**What the task asks**
Below is a listing. Quote from it, exactly, the lines from the one containing "This screenshot has height=916, width=1316." down to the one containing "Given: Click the small", both ends included, and nothing else.

**Extracted data**
BEGIN

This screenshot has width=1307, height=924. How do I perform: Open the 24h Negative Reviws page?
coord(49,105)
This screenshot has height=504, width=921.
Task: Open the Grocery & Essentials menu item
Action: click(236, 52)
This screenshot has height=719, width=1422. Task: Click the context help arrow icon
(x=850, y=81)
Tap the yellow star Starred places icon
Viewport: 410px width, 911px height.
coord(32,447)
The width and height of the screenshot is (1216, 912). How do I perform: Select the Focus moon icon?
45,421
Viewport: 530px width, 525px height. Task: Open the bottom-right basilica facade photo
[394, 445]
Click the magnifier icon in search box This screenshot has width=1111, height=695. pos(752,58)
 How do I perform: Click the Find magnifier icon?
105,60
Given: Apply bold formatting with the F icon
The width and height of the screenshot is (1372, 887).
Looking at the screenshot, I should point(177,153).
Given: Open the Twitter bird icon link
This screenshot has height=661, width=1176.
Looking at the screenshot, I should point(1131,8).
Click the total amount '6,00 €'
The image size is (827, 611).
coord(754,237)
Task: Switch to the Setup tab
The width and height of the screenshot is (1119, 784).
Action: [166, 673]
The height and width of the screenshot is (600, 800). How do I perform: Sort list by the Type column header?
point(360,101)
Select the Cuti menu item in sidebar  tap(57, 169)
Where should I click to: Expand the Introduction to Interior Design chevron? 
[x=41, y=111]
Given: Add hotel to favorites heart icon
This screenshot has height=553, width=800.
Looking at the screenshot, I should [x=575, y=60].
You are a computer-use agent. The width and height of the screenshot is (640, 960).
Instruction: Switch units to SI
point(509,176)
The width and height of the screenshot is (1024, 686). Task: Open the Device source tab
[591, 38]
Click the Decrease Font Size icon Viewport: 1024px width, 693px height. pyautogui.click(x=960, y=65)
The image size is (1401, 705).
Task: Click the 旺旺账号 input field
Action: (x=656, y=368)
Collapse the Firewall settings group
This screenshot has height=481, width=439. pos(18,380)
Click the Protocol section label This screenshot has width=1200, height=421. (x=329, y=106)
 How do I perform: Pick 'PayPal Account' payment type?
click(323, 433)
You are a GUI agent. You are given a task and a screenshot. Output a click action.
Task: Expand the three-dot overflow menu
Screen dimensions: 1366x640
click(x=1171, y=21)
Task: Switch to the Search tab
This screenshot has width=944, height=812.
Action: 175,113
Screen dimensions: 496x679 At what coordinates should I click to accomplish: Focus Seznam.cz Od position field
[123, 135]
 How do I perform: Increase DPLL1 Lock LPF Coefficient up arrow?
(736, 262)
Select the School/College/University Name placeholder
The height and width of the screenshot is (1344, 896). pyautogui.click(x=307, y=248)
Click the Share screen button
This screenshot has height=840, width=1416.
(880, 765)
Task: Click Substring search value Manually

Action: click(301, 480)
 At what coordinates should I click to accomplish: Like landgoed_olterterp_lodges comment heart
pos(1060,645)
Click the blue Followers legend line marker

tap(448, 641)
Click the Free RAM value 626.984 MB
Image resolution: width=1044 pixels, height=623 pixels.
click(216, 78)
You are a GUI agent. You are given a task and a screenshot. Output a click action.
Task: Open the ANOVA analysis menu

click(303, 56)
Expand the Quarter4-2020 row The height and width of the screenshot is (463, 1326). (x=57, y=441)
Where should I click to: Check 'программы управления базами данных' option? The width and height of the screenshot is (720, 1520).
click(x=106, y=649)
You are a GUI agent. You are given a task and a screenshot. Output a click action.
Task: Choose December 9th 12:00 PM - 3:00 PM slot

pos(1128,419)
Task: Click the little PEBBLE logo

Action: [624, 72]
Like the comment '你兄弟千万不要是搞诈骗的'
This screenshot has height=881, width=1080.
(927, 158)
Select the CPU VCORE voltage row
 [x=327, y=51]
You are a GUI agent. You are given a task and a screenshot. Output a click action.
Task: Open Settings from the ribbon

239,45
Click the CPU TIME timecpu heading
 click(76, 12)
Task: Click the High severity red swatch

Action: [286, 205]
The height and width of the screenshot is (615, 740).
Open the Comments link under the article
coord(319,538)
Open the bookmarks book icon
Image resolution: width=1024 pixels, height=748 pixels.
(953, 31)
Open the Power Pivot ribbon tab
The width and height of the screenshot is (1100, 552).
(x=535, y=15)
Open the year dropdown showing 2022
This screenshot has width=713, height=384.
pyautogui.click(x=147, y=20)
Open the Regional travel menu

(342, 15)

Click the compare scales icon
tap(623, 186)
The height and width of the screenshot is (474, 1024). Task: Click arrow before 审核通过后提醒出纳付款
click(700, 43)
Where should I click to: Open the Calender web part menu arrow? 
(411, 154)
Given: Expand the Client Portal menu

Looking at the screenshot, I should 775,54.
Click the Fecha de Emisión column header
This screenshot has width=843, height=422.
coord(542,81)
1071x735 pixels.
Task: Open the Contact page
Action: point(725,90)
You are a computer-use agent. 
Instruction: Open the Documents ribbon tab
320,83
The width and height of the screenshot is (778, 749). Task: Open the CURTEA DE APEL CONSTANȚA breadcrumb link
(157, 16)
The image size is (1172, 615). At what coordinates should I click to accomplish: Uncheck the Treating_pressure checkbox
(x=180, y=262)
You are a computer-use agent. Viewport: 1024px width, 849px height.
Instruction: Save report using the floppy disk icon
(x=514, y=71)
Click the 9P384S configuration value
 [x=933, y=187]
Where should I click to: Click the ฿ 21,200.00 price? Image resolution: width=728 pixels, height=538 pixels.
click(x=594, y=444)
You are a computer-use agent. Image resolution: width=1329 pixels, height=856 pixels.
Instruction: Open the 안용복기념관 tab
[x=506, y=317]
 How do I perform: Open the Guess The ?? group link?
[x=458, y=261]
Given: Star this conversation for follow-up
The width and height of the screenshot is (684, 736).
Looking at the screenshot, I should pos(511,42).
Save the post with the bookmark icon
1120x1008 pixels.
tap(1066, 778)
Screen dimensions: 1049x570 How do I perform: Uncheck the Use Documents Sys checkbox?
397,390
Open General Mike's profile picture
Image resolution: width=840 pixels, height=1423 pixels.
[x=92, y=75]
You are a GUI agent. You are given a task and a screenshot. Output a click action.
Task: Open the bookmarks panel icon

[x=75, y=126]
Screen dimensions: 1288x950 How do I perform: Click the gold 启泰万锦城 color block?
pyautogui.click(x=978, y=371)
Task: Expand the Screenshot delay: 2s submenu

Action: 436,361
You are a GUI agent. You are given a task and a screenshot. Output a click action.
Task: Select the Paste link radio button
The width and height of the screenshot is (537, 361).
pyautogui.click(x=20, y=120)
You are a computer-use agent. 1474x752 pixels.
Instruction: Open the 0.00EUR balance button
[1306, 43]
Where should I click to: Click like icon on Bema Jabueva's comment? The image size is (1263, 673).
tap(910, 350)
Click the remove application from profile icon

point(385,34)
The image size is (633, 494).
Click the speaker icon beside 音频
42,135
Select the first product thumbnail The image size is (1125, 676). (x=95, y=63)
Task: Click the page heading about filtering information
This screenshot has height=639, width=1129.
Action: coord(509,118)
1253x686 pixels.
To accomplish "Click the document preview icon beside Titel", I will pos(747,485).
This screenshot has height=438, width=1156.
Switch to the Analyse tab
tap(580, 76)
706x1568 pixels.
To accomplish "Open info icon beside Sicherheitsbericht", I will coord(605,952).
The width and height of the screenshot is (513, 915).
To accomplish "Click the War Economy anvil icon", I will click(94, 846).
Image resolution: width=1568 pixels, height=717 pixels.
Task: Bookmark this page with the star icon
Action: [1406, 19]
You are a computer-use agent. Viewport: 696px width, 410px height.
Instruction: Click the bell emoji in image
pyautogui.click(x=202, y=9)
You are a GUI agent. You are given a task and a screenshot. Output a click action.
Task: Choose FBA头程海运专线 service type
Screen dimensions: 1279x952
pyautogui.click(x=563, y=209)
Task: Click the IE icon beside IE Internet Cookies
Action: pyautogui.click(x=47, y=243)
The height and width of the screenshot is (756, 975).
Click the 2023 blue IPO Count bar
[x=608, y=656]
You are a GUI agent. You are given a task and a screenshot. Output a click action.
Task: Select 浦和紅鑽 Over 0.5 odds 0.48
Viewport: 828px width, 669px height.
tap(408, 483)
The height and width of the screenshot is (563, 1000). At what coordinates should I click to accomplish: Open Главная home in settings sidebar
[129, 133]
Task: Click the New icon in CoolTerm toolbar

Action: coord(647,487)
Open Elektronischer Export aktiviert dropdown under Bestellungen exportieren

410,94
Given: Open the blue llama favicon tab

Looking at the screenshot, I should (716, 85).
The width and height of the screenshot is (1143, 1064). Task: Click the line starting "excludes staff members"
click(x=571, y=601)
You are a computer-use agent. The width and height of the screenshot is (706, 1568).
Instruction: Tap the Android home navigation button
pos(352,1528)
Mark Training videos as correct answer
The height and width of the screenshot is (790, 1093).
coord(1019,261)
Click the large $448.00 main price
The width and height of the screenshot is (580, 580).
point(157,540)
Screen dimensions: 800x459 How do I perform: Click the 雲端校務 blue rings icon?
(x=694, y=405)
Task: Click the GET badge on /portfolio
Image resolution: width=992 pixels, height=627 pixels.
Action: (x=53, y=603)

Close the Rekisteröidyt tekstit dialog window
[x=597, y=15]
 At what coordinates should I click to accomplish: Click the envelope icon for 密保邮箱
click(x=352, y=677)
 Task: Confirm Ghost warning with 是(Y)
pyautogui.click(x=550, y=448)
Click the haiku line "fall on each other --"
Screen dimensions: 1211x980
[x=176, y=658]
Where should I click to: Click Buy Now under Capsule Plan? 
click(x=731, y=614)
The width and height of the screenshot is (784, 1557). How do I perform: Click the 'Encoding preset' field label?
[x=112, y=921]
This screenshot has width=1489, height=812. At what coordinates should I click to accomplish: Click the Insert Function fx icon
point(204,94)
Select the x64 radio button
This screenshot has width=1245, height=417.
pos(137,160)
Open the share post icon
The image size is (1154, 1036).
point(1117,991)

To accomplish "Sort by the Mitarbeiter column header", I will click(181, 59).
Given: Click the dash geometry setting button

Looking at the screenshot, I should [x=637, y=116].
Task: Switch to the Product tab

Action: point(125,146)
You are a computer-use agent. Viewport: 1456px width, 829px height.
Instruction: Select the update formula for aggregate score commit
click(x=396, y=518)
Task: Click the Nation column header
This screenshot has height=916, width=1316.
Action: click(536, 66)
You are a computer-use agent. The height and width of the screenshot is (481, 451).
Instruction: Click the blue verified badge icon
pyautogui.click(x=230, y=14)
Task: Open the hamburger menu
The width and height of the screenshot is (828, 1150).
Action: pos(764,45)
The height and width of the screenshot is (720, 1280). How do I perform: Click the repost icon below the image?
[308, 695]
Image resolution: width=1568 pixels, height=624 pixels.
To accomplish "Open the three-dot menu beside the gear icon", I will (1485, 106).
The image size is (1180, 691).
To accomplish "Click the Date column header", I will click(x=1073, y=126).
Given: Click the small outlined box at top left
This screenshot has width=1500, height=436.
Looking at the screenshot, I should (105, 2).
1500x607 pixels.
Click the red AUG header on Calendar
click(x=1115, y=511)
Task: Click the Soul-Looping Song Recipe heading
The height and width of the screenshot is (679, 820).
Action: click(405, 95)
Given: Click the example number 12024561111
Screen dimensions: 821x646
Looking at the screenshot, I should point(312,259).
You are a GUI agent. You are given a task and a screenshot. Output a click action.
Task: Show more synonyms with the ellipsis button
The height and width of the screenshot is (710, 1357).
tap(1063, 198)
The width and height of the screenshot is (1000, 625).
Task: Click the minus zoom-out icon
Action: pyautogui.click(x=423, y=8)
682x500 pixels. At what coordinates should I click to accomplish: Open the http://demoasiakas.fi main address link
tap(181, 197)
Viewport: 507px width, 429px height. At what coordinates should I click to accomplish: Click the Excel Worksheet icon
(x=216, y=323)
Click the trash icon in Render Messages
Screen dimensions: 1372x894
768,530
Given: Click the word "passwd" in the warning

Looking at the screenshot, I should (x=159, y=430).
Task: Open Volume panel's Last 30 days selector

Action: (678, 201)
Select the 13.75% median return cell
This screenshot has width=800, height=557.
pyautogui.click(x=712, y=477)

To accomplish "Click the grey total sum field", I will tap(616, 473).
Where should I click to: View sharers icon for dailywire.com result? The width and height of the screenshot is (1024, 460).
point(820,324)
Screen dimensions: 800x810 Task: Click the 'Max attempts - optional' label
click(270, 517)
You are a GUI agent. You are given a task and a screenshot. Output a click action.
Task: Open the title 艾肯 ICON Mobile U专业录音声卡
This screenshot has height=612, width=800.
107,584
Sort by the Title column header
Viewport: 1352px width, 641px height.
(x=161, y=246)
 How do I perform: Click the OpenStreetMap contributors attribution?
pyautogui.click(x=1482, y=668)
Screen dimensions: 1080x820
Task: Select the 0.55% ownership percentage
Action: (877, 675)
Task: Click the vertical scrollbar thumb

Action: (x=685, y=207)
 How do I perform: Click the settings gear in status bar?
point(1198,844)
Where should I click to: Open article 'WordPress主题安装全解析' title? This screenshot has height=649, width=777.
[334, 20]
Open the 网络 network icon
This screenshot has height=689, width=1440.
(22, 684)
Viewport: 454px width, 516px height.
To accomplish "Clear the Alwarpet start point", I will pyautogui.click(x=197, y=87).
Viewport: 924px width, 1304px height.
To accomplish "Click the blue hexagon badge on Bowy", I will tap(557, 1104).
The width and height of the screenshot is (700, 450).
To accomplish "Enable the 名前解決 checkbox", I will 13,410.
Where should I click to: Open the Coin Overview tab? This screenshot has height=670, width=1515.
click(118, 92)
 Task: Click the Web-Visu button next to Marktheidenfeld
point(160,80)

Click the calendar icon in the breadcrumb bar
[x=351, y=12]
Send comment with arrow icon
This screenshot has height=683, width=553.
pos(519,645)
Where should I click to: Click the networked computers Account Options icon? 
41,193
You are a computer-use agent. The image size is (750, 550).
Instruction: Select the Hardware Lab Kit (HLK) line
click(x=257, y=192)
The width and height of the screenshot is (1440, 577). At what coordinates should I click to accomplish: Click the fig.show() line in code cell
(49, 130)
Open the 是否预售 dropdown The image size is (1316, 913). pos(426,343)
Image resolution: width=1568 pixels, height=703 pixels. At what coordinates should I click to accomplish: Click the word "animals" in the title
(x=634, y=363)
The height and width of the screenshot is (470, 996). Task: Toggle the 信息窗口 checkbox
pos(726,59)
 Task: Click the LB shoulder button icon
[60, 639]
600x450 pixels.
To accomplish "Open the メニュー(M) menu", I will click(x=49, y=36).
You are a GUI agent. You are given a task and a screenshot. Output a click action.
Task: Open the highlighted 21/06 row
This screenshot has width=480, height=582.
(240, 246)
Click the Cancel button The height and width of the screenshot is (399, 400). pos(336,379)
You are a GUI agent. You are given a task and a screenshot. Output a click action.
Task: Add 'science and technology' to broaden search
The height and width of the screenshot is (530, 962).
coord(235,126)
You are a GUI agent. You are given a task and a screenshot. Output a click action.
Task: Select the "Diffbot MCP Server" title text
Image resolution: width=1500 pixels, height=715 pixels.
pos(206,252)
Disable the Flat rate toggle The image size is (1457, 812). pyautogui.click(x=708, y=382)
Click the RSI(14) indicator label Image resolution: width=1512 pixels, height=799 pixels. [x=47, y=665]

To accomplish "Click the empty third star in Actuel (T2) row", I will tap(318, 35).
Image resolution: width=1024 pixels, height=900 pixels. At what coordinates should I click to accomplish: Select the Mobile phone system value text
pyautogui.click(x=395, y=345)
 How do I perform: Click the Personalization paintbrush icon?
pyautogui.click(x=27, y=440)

END

**Output below**
This screenshot has height=916, width=1316.
Action: click(536, 66)
You are a computer-use agent. The height and width of the screenshot is (481, 451).
Instruction: Click the blue verified badge icon
pyautogui.click(x=230, y=14)
Task: Open the hamburger menu
The width and height of the screenshot is (828, 1150).
Action: pos(764,45)
The height and width of the screenshot is (720, 1280). How do I perform: Click the repost icon below the image?
[308, 695]
Image resolution: width=1568 pixels, height=624 pixels.
To accomplish "Open the three-dot menu beside the gear icon", I will (1485, 106).
The image size is (1180, 691).
To accomplish "Click the Date column header", I will click(x=1073, y=126).
Given: Click the small outlined box at top left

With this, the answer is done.